Goal — Copy out the lines below verbatim, beginning with the line containing "This screenshot has height=448, width=657." and continuing through the line containing "Action: point(8,8)".

Source data —
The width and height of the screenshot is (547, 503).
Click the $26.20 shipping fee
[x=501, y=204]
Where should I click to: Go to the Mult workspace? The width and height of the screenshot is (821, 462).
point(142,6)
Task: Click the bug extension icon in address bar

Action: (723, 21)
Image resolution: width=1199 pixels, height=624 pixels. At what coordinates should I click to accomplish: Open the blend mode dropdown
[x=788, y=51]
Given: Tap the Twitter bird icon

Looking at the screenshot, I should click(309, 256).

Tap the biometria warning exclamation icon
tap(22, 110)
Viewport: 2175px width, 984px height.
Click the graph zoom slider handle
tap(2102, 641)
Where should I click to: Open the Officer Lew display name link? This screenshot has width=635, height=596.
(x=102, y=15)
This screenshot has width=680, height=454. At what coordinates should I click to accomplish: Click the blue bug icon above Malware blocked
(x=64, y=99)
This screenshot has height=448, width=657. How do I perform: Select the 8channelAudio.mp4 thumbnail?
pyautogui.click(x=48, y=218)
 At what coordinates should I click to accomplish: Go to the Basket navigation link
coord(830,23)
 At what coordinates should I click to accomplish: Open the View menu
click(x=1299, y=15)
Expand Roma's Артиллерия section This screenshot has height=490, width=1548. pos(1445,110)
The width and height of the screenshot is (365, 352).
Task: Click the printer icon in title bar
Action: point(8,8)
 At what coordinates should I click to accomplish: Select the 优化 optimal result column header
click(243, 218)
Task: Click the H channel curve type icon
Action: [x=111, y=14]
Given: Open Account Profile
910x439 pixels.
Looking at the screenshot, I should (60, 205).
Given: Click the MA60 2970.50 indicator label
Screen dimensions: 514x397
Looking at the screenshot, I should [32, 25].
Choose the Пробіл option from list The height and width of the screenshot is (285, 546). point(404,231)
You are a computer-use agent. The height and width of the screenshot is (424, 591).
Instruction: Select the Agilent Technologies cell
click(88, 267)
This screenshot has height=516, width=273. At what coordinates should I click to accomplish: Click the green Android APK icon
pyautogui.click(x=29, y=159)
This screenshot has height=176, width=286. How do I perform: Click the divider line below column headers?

Answer in full —
This screenshot has height=448, width=657. How do I perform: Select the 8channelAudio.mp4 thumbnail?
pyautogui.click(x=48, y=218)
 At what coordinates should I click to accomplish: Go to the Basket navigation link
coord(830,23)
 At what coordinates should I click to accomplish: Open the View menu
click(x=1299, y=15)
Expand Roma's Артиллерия section This screenshot has height=490, width=1548. pos(1445,110)
The width and height of the screenshot is (365, 352).
Task: Click the printer icon in title bar
Action: point(8,8)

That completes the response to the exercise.